# Master Mason



## fmasonlog (Feb 3, 2017)

Brothers, tomorrow I'm going to be raised to Master Mason degree... Kind of nervous and excited. Wish me luck. I hope i don't soil myself. 


Sent from my iPhone using My Freemasonry


----------



## CLewey44 (Feb 3, 2017)

NICE! Congrats! You know the drill, enjoy. It's your night.


----------



## fmasonlog (Feb 3, 2017)

CLewey44 said:


> NICE! Congrats! You know the drill, enjoy. It's your night.

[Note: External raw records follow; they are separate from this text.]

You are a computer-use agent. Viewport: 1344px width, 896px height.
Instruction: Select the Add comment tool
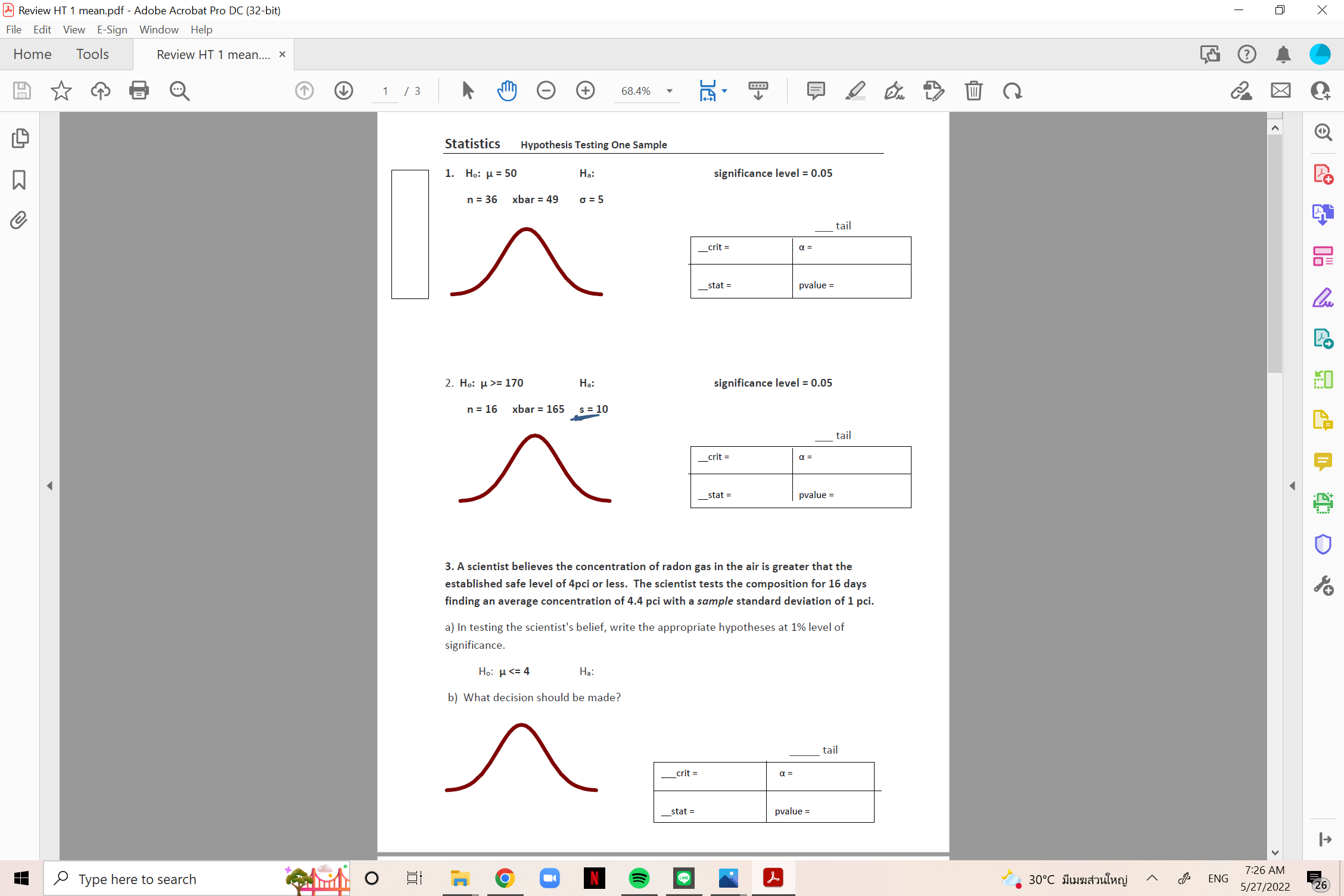(815, 91)
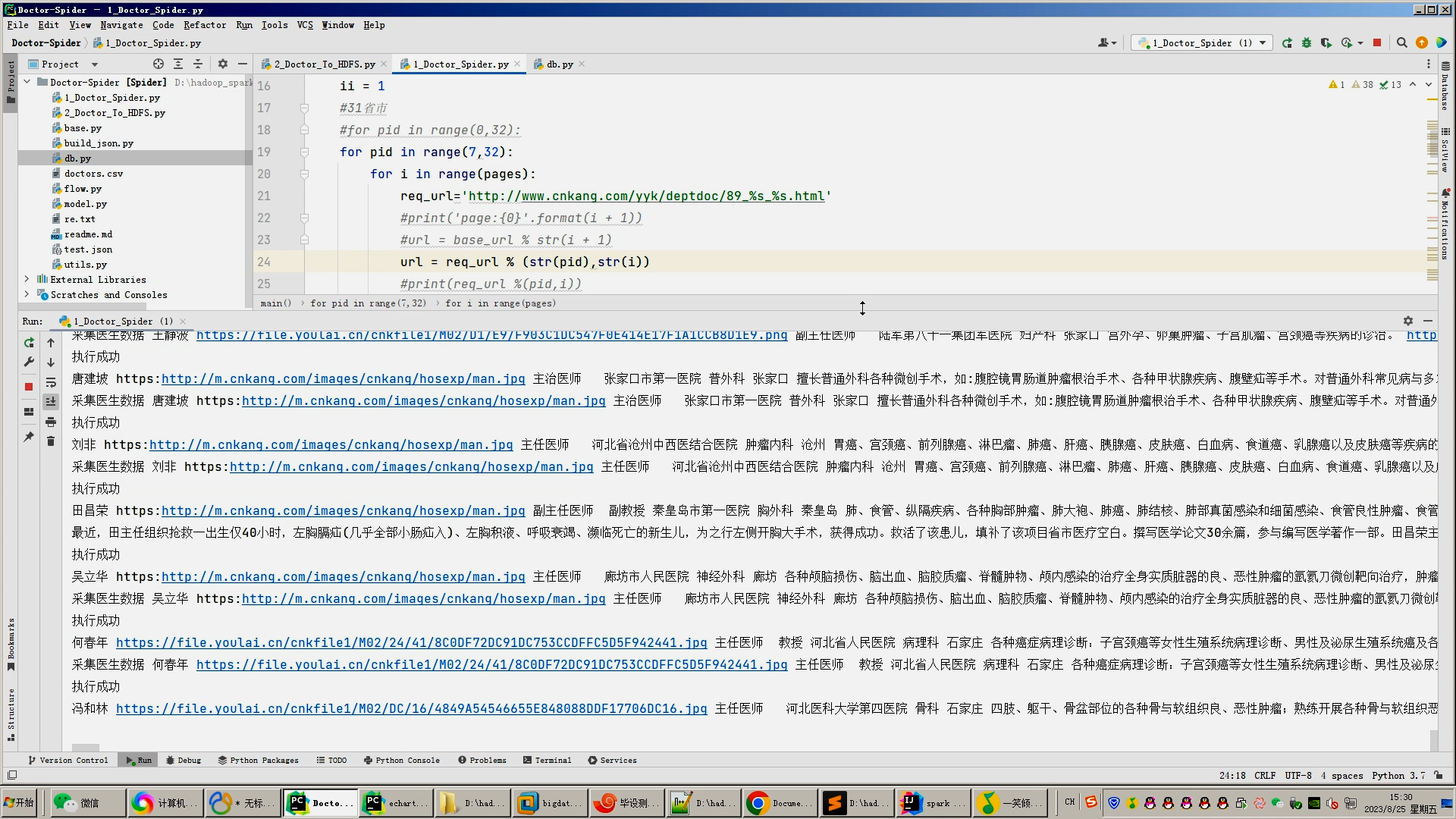Print console output with printer icon
Image resolution: width=1456 pixels, height=819 pixels.
pos(51,422)
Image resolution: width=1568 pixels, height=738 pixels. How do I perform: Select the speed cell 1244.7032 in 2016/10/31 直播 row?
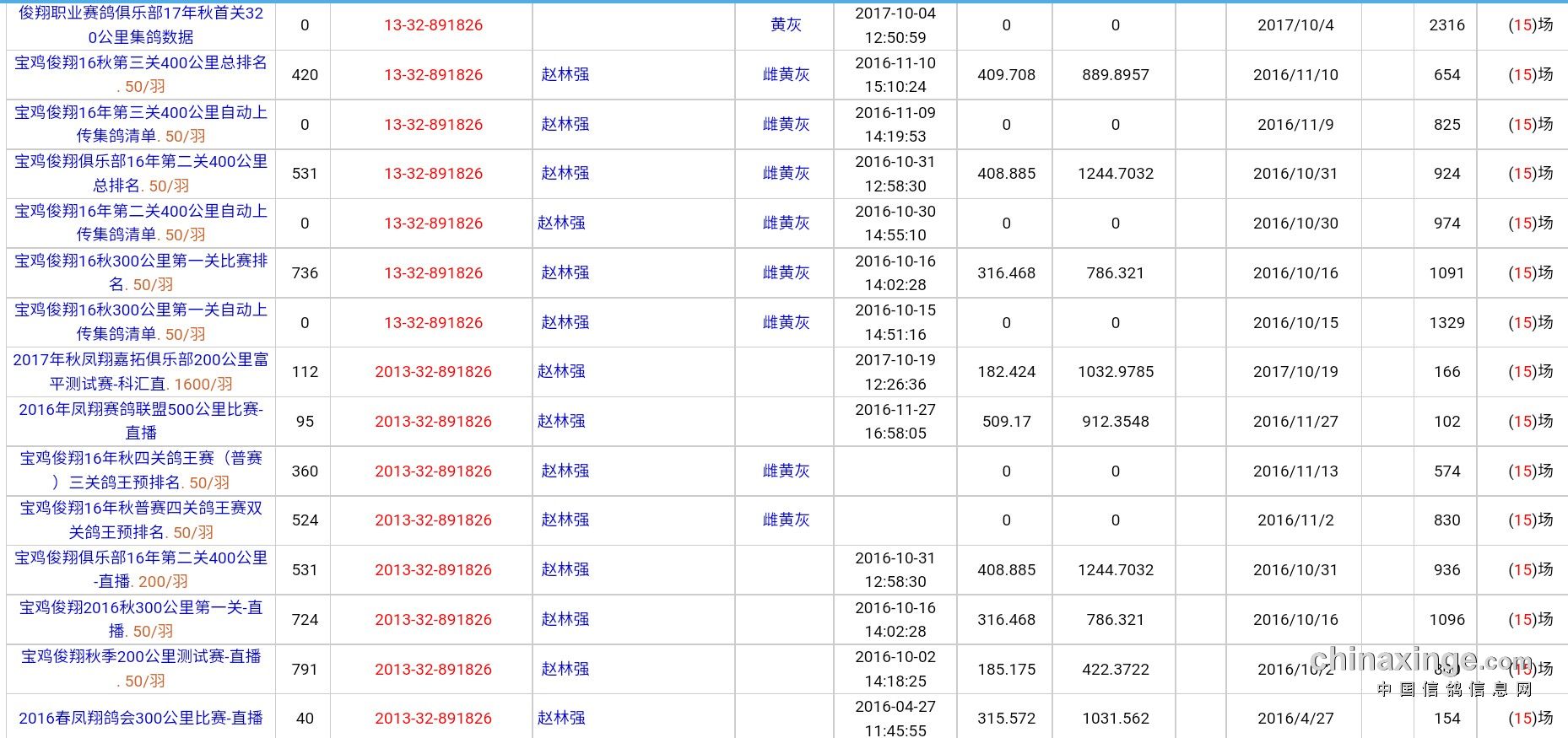(1115, 570)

Thanks bro, I wish I could stop being nervous 


Sent from my iPhone using My Freemasonry


----------



## Warrior1256 (Feb 3, 2017)

Congratulations Brother! You will have a great time. Let us know how it went.


----------



## CLewey44 (Feb 3, 2017)

Nervous is ok...flw yr cnd and fr no dng


----------



## Bill Lins (Feb 3, 2017)

Congratulations!


----------



## fmasonlog (Feb 3, 2017)

Warrior1256 said:


> Congratulations Brother! You will have a great time. Let us know how it went.



Thanks Brother! Will do. 


Sent from my  using My Freemasonry


----------



## fmasonlog (Feb 3, 2017)

CLewey44 said:


> Nervous is ok...flw yr cnd and fr no dng



What does that mean lol


Sent from my  using My Freemasonry


----------



## fmasonlog (Feb 3, 2017)

Bill Lins said:


> Congratulations!



Thank you! 


Sent from my  using My Freemasonry


----------



## Brother JC (Feb 3, 2017)

Breathe. Nice, deep, even breaths. Three in a row is good. Now carry on smartly and tomorrow will get here when it's suppose to.
Remember, we've all been there and others will follow you.


----------



## fmasonlog (Feb 3, 2017)

Brother JC said:


> Breathe. Nice, deep, even breaths. Three in a row is good. Now carry on smartly and tomorrow will get here when it's suppose to.
> Remember, we've all been there and others will follow you.



Thanks, Bro JC. 


Sent from my  using My Freemasonry


----------



## Keith C (Feb 3, 2017)

Relax and enjoy!

Everyone that is there in the lodge has been there, you will be in good hands!

Congratulations.


----------



## fmasonlog (Feb 4, 2017)

Thanks brothers. We pushed it to Tuesday evening . I'll keep you updated 


Sent from my  using My Freemasonry


----------



## Warrior1256 (Feb 4, 2017)

fmasonlog said:


> I'll keep you updated


Please do. I'm eager to hear of your thoughts on it.


----------



## Bro-greg (Feb 4, 2017)

Congratulations Brother!


----------



## Damian Avinger (Feb 4, 2017)

Congrats brother


----------



## fmasonlog (Feb 7, 2017)

Hey brothers! I loved the experience... though I almost soiled my pants  lol  


Sent from my iPhone using My Freemasonry


----------



## Warrior1256 (Feb 8, 2017)

fmasonlog said:


> Hey brothers! I loved the experience


Great! Congrats!


----------



## dfreybur (Feb 8, 2017)

Welcome again, and again, to the family thrice adopted Brother.


----------



## fmasonlog (Feb 9, 2017)

Thanks to all the brothers... I'm glad to have found a real family.


Sent from my iPhone using My Freemasonry


----------



## Bloke (Feb 9, 2017)

Congratulations!


----------



## Joe Ellis (Feb 11, 2017)

CLewey44 said:


> NICE! Congrats! You know the drill, enjoy. It's your night.



Congratulations Brother


----------